### EXCERPT TO READ
How good is the United Nations at reforming itself?
Not good at all, according to a lengthy study this year by U.N. investigators of a grandiose, five-year effort to streamline and coordinate the performance of a $778 million U.N. bureaucracy that is supposed to do what diplomats like to do best: hold meetings.
According to the report, the bureaucracy’s reform effort so far has been a near-total failure.
Distributed to U.N. members in advance of the September opening of the General Assembly, the 24-page evaluation report was prepared by members of the U.N.’s watchdog Office of Internal Oversight Services (OIOS).
After four months spent studying a much-touted “Integrated Global Management Initiative,” intended to improve the performance of the sprawling U.N. conference bureaucracy, the OIOS inspectors declared that they had discovered “no progress or change” in how the organization was able to allocate money and staff around the world.
Nor could the investigators discover any cost savings as a result of the global reform effort. In fact, the report says, “no attempt has been made to track any savings or efficiency gains.”

### LISTED ENTRIES
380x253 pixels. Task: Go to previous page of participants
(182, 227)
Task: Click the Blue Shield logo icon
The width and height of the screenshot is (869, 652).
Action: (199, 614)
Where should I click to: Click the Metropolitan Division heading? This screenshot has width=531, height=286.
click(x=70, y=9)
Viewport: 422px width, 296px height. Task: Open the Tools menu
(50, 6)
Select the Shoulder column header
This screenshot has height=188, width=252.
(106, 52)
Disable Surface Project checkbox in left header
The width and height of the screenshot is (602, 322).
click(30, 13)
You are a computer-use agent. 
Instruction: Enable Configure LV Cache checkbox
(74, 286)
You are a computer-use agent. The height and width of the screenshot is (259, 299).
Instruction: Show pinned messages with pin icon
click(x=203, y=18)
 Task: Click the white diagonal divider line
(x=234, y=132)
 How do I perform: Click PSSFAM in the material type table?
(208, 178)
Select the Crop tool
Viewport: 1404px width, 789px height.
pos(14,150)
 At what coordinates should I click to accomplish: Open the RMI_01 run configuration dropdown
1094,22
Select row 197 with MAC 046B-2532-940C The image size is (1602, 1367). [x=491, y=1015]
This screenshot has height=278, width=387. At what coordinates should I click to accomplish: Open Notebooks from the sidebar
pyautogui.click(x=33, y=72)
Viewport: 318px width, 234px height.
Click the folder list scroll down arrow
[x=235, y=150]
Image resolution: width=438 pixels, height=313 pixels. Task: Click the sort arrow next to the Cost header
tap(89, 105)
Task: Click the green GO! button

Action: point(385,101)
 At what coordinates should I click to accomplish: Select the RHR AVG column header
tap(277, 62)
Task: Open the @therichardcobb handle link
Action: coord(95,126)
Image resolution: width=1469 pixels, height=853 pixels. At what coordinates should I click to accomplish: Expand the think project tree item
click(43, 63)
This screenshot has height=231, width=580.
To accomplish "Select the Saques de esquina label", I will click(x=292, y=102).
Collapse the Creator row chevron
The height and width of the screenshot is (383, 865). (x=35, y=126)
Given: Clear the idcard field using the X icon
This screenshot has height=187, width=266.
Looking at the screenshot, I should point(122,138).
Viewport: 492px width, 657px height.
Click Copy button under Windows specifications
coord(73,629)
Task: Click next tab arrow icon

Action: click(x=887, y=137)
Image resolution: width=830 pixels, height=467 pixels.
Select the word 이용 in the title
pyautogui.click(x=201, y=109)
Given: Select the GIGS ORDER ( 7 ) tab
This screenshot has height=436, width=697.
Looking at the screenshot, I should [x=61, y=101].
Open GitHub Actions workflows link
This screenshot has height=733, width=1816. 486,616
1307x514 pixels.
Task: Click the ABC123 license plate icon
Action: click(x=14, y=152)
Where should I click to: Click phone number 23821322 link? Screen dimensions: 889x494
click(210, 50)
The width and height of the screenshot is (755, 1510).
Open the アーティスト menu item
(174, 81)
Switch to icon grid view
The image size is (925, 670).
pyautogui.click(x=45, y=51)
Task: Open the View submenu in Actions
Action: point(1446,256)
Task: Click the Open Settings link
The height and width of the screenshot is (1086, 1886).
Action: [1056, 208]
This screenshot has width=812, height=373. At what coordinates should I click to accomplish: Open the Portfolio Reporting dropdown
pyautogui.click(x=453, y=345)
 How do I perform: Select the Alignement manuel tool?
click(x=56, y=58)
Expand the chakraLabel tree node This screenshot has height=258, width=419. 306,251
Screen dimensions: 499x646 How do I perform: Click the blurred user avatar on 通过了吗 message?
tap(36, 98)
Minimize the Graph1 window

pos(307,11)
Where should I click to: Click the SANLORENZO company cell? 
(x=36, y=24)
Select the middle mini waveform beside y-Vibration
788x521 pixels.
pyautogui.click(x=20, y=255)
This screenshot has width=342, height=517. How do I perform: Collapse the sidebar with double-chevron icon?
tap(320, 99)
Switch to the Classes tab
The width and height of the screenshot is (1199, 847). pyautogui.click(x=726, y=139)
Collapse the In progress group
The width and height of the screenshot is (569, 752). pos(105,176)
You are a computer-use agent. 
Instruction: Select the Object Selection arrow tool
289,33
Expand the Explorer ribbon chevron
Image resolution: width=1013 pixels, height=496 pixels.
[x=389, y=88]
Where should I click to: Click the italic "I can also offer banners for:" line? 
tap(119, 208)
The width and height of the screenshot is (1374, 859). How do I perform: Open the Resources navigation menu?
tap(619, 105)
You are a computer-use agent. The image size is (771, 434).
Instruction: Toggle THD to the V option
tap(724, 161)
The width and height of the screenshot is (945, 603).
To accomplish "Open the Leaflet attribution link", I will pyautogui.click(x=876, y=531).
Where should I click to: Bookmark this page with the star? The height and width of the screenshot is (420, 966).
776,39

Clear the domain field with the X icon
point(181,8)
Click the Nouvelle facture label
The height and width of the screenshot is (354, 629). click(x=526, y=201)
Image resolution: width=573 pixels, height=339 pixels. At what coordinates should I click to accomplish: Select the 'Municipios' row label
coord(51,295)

### GIVEN INSTRUCTION 1
List every phrase that appears inside quotation marks in the passage on U.N. reform.
### GIVEN INSTRUCTION 2
In the rows, begin at the line that has "Collapse the Creator row chevron" and stop after the line that has "coord(73,629)". Turn those lines into a JSON list of strings, one string per line.

### TASK OUTPUT 1
1. "Integrated Global Management Initiative"
2. "no progress or change"
3. "no attempt has been made to track any savings or efficiency gains."

### TASK OUTPUT 2
[
  "Collapse the Creator row chevron",
  "The height and width of the screenshot is (383, 865). (x=35, y=126)",
  "Given: Clear the idcard field using the X icon",
  "This screenshot has height=187, width=266.",
  "Looking at the screenshot, I should point(122,138).",
  "Viewport: 492px width, 657px height.",
  "Click Copy button under Windows specifications",
  "coord(73,629)"
]